A massive data breach dubbed as Collection #1 has exposed about 773 million email addresses and more than 21 million passwords.
The hacked information has been uploaded to the cloud service MEGA, which has already gone down at the time of this writing, and posted on hacking forums, putting it all up for sale.
Troy Hunt, the person behind the Have I Been Pwned? website, revealed the data breach in a blog post. He describes Collection #1 as "a set of email addresses and passwords totaling 2,692,818,238 rows" and explains that it's "made up of many different individual data breaches from literally thousands of different sources."
According to him, it contained more than 12,000 separate files and totals to 87 GB in size. He also mentions that some junk data is included, but based on his estimations, about 99 percent is authentic.
To break it down, Hunt says that 772,904, 991 emails, 21,222,975 passwords, and 1,160,253,228 unique combinations.
How To Check If The Data Breach Affected You
One quick way to confirm whether or not your data has been compromised is to go to the Have I Been Pwned? website and see if your email is involved in a breach or something along those lines. There's also the Pwned Passwords website that lets you check if your password has been jeopardized, which Hunt also made.

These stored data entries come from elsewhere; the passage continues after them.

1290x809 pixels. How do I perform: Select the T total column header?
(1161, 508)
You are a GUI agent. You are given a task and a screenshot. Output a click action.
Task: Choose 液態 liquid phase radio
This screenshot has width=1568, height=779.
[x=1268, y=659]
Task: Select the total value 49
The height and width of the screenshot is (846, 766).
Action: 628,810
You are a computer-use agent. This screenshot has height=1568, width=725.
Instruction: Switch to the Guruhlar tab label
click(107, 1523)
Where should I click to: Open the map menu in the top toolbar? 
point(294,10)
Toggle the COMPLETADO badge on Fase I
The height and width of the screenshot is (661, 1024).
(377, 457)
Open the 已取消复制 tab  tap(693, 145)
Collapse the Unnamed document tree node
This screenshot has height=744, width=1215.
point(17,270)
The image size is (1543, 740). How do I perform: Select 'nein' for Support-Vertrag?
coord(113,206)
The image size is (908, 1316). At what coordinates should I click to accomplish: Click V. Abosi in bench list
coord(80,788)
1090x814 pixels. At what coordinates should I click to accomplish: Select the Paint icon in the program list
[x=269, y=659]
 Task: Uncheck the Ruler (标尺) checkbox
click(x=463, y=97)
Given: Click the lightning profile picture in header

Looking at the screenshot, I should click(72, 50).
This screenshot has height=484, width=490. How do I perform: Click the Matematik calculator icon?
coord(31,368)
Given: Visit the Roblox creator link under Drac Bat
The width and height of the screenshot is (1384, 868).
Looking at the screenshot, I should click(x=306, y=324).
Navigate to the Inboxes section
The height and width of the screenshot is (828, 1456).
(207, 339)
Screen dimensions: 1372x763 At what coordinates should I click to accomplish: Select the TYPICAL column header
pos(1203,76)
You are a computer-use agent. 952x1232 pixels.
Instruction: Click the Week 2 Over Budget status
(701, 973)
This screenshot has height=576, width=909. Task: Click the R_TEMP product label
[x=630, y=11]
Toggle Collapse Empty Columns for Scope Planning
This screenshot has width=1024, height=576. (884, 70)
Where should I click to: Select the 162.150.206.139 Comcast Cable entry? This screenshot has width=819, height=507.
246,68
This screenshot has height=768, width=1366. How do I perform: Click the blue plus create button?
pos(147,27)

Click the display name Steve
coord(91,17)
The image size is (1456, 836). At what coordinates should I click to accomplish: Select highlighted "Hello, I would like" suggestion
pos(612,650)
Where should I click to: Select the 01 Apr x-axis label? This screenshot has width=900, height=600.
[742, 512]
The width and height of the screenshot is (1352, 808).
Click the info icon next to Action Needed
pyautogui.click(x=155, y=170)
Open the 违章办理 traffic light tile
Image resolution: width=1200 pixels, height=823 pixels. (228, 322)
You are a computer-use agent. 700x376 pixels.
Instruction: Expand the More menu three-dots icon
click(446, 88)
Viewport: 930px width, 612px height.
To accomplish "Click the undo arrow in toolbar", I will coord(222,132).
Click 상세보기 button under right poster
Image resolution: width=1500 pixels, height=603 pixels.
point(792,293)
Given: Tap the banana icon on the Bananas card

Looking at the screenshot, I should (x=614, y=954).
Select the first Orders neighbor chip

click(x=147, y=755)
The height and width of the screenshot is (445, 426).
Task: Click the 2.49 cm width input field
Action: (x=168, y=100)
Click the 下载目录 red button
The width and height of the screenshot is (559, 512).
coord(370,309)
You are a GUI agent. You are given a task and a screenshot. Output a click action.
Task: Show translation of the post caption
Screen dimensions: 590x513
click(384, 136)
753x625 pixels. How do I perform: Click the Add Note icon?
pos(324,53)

Hunt explains that the two pages have already been updated, meaning you can already double-check whether your info is involved in Collection #1 or not.
As always, to increase your chances of steering clear of incidents like this, it's advisable to use a password manager and two-factor authentication on websites and services that support it, avoid using the same password across multiple accounts, and immediately change passwords once you've determined you're affected by a breach such as this.